** Opening INFORMATION SUPPLIED block **

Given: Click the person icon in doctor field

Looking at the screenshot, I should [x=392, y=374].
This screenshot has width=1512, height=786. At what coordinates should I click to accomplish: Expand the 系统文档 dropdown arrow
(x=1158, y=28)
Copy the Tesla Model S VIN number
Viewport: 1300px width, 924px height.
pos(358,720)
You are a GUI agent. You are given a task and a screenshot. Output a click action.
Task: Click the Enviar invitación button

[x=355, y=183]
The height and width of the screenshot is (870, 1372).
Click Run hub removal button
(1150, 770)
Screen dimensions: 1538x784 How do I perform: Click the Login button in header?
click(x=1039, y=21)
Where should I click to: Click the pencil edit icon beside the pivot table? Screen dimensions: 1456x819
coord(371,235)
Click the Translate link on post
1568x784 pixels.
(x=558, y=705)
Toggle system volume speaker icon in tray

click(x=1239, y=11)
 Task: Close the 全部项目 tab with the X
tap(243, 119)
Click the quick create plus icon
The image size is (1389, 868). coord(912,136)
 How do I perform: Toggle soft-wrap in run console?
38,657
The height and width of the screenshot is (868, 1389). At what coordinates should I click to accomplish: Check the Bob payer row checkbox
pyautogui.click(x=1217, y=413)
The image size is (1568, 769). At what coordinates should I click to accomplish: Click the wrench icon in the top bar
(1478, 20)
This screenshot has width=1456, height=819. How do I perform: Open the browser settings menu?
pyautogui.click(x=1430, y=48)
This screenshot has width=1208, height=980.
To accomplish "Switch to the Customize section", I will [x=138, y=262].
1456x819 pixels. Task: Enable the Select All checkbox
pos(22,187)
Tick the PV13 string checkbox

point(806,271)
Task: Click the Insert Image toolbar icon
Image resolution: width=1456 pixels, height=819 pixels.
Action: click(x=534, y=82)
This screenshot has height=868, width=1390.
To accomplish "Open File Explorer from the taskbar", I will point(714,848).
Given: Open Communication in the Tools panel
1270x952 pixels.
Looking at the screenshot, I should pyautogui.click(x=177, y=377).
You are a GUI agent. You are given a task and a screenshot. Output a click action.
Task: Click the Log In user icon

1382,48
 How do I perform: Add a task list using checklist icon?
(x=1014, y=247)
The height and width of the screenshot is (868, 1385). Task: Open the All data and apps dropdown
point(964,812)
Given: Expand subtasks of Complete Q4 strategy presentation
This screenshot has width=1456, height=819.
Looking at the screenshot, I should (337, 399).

** Closing INFORMATION SUPPLIED block **

## EXERCISE
Retype all the material exactly, missing nothing.

## EXERCISE RESULT
Given: Click the person icon in doctor field

Looking at the screenshot, I should [x=392, y=374].
This screenshot has width=1512, height=786. At what coordinates should I click to accomplish: Expand the 系统文档 dropdown arrow
(x=1158, y=28)
Copy the Tesla Model S VIN number
Viewport: 1300px width, 924px height.
pos(358,720)
You are a GUI agent. You are given a task and a screenshot. Output a click action.
Task: Click the Enviar invitación button

[x=355, y=183]
The height and width of the screenshot is (870, 1372).
Click Run hub removal button
(1150, 770)
Screen dimensions: 1538x784 How do I perform: Click the Login button in header?
click(x=1039, y=21)
Where should I click to: Click the pencil edit icon beside the pivot table? Screen dimensions: 1456x819
coord(371,235)
Click the Translate link on post
1568x784 pixels.
(x=558, y=705)
Toggle system volume speaker icon in tray

click(x=1239, y=11)
 Task: Close the 全部项目 tab with the X
tap(243, 119)
Click the quick create plus icon
The image size is (1389, 868). coord(912,136)
 How do I perform: Toggle soft-wrap in run console?
38,657
The height and width of the screenshot is (868, 1389). At what coordinates should I click to accomplish: Check the Bob payer row checkbox
pyautogui.click(x=1217, y=413)
The image size is (1568, 769). At what coordinates should I click to accomplish: Click the wrench icon in the top bar
(1478, 20)
This screenshot has width=1456, height=819. How do I perform: Open the browser settings menu?
pyautogui.click(x=1430, y=48)
This screenshot has width=1208, height=980.
To accomplish "Switch to the Customize section", I will [x=138, y=262].
1456x819 pixels. Task: Enable the Select All checkbox
pos(22,187)
Tick the PV13 string checkbox

point(806,271)
Task: Click the Insert Image toolbar icon
Image resolution: width=1456 pixels, height=819 pixels.
Action: click(x=534, y=82)
This screenshot has height=868, width=1390.
To accomplish "Open File Explorer from the taskbar", I will point(714,848).
Given: Open Communication in the Tools panel
1270x952 pixels.
Looking at the screenshot, I should pyautogui.click(x=177, y=377).
You are a GUI agent. You are given a task and a screenshot. Output a click action.
Task: Click the Log In user icon

1382,48
 How do I perform: Add a task list using checklist icon?
(x=1014, y=247)
The height and width of the screenshot is (868, 1385). Task: Open the All data and apps dropdown
point(964,812)
Given: Expand subtasks of Complete Q4 strategy presentation
This screenshot has width=1456, height=819.
Looking at the screenshot, I should (337, 399).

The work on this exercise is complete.